== TEXTE FOURNI ==
↓

La requérante, Mme C., avait pourtant refusé la succession de sa mère, à qui les actifs d’exploitation avaient été transférés, et contestait être juridiquement l’ayant droit de l’exploitant initial. Malgré cela, le préfet a pris à son encontre trois arrêtés lui imposant des mesures de diagnostic environnemental et la consignation de 107 000 €.

Quels enseignements pour les acquéreurs ou héritiers de terrains ?

Cette décision mérite une analyse approfondie, tant elle étend le champ des personnes susceptibles d’être tenues à la remise en état.

  1. Le risque de transmission passive des obligations environnementales Le Conseil d’État confirme qu’un héritier – y compris non exploitant et non titulaire d’un titre sur les biens de l’activité polluante – peut être tenu comme ayant droit, dès lors qu’il est en mesure d’exercer un contrôle ou une influence sur le bien, ou qu’il en a hérité les obligations environnementales, même en l’absence d’exploitation directe.

  2. La qualité d'ayant droit n'est pas subordonnée à la détention d’un titre de propriété La requérante arguait qu’elle n’avait jamais possédé ni exploité les installations en question. Le Conseil d’État balaie cet argument, refusant d’annuler les arrêtés préfectoraux au seul motif de l’absence de lien actuel avec l’exploitation.

  3. Le refus de succession ne suffit pas à faire obstacle à la présomption de responsabilité Mme C. affirmait avoir refusé la succession de la personne ayant récupéré les actifs de l’ancienne sociétéexploitante. Le Conseil d’État juge toutefois que cette circonstance ne suffit pas à écarter sa qualité d’ayant droit. Il importe de souligner ici que la notion d’« ayant droit » n’est pas entendue strictement au sens du droit civil, mais de façon finaliste et extensive, au regard des objectifs de protection de l’environnement.

Quels moyens de défense ont été rejetés ?

Le Conseil d’État rejette, comme ne créant pas de doute sérieux, plusieurs moyens de la requérante :

  • absence de motivation suffisante de l’arrêté ;

  • absence de qualité d’exploitant ou d’ayant droit ;

  • transmission des actifs à une autre société ;

  • refus de la succession.

De même, l’urgence liée à la situation financière de la requérante n’est pas retenue comme suffisante : le juge de cassation considère que le juge des référés a commis une erreur de droit en ne prenant pas en compte l’intérêt public de la dépollution, et en ne procédant pas à une évaluation objective de l’urgence.

↑

== DONNÉES ENREGISTRÉES ==
↓

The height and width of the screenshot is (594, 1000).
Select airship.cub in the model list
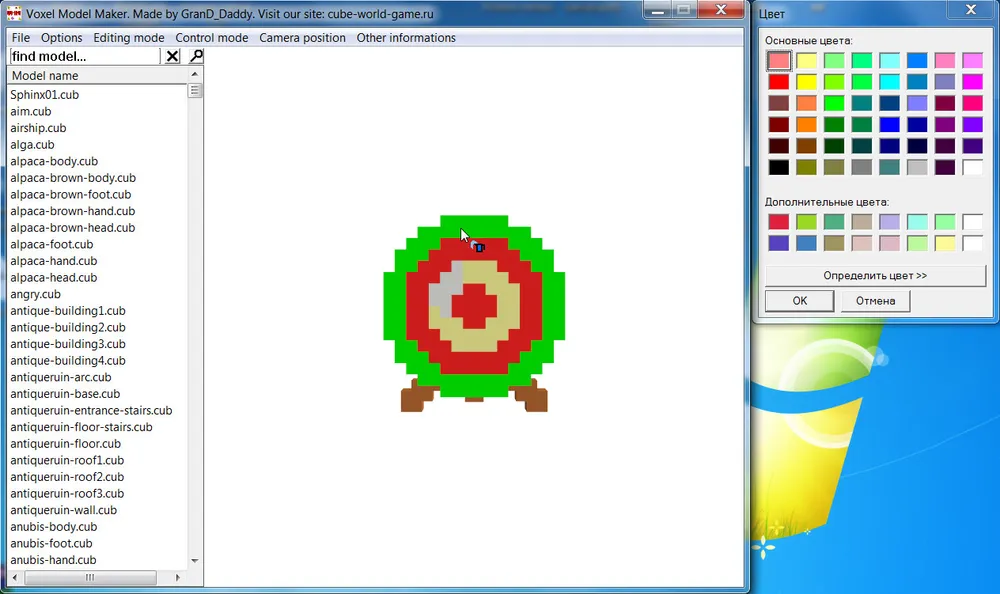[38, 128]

↑
↓

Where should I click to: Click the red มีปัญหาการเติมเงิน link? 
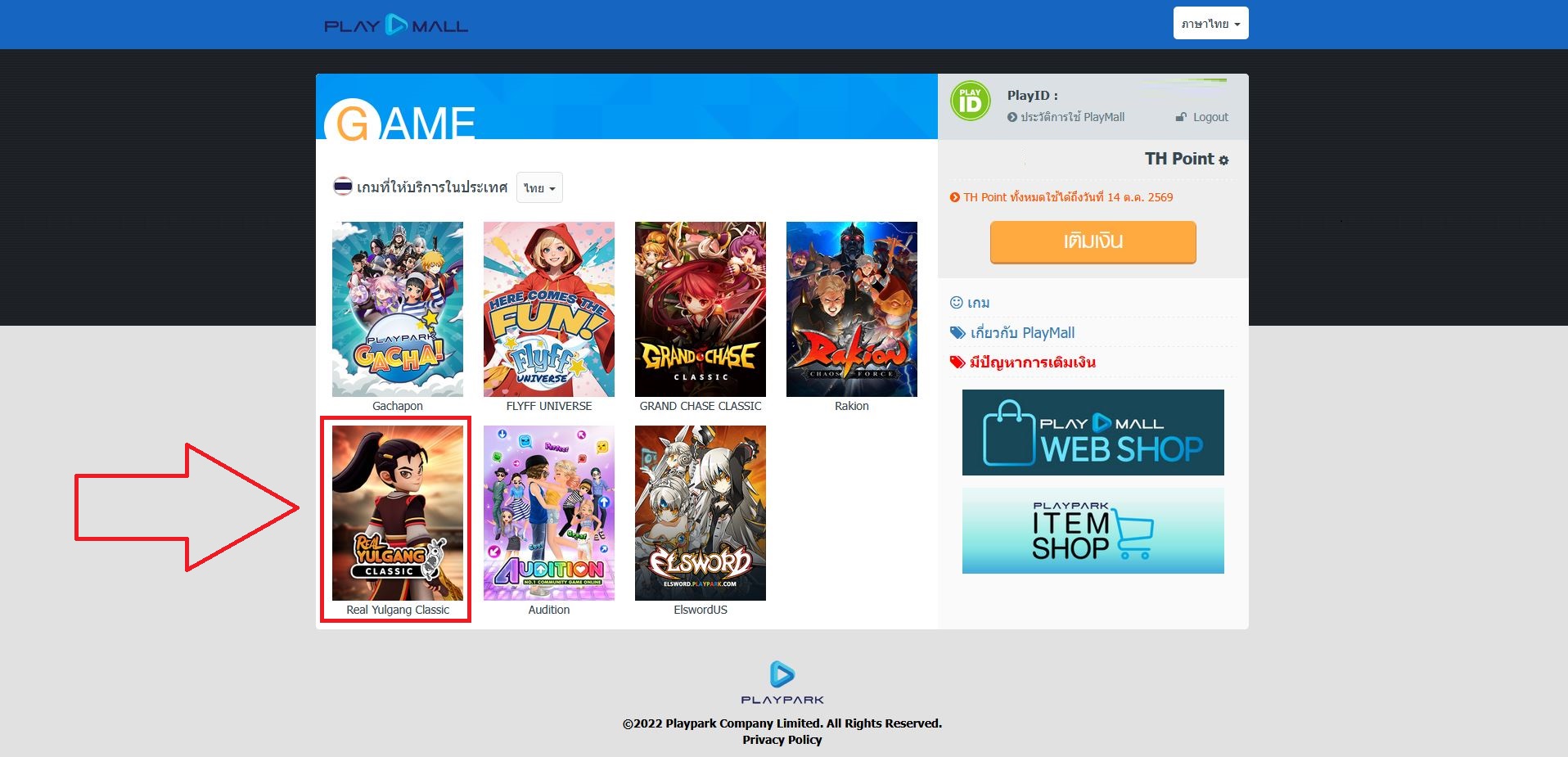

↑
↓

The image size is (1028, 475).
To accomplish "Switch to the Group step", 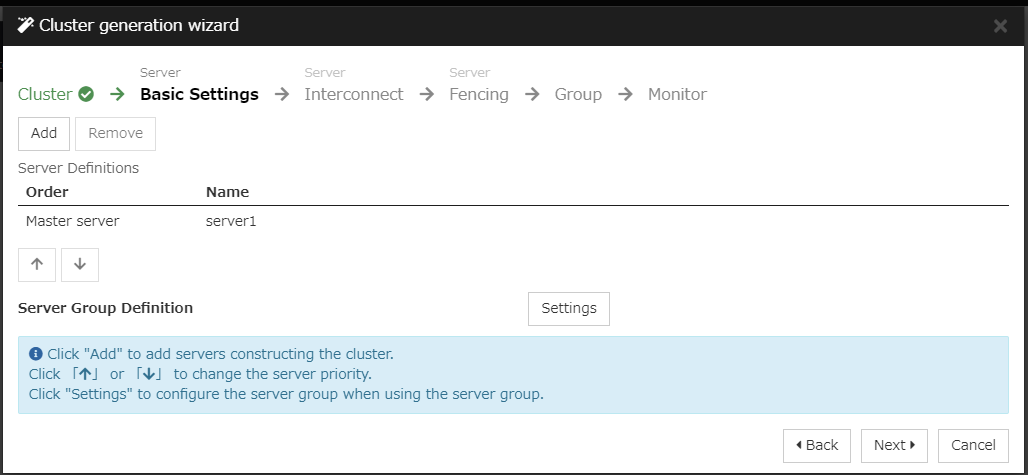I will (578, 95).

↑

== EXERCICES PROPOSÉS ==
[1] Modifiez le passage du texte sur la responsabilité environnementale des héritiers qui commence par "La requérante, Mme" et va jusqu'à "de terrains ?", en remplaçant "préfet" par "représentant de l'État".
[2] Pouvez-vous poursuivre le texte sur la responsabilité environnementale des héritiers au-delà de sa dernière phrase ?
Les enregistrements forment un matériau distinct du texte.

== CORRIGÉ DES EXERCICES ==
[1]
La requérante, Mme C., avait pourtant refusé la succession de sa mère, à qui les actifs d’exploitation avaient été transférés, et contestait être juridiquement l’ayant droit de l’exploitant initial. Malgré cela, le représentant de l'État a pris à son encontre trois arrêtés lui imposant des mesures de diagnostic environnemental et la consignation de 107 000 €.

Quels enseignements pour les acquéreurs ou héritiers de terrains ?

[2]
Quels conseils pour les acquéreurs ou héritiers de terrains anciennement industriels ?

  1. Mener une enquête approfondie en amont de toute acquisition ou acceptation d’héritage Il convient de consulter les bases de données BASOL et ICPE, de vérifier les antécédents industriels du site (via les archives communales ou les DREAL) et de réclamer les diagnostics environnementaux éventuellement existants.

  2. Insérer des clauses de garantie dans les actes notariés Lors d’une vente, exiger des garanties d’éviction environnementale, assorties de conditions suspensives (diagnostics, absence d’arrêté préfectoral en cours, etc.).

  3. Anticiper les conséquences d’une acceptation de succession L’héritier d’un bien situé sur un ancien site industriel peut se voir imposer des travaux de dépollution très coûteux. En cas de doute, la renonciation à la succession doit être envisagée avec attention, mais cette affaire montre qu’elle peut ne pas suffire à exclure toute mise en cause.

  4. Solliciter l’aide de l’État dans le cadre de la police des sites orphelins Dans certaines situations, les collectivités ou les services de l’État peuvent intervenir via le fonds pour la réhabilitation des sites pollués (FRSP), notamment si aucun responsable solvable n’est identifiable.

Conclusion

Cette décision est un signal fort adressé à tous les acteurs fonciers : le Conseil d’État confirme une lecture large et rigoureuse de la notion d’ayant droit, dans le seul but de garantir la remise en état des sites pollués, quitte à sacrifier les droits patrimoniaux d’individus parfois très éloignés de l’activité initiale. Elle appelle, en réponse, à une vigilance contractuelle et patrimoniale accrue, et à un accompagnement juridique systématique en matière de terrains à passif environnemental potentiel.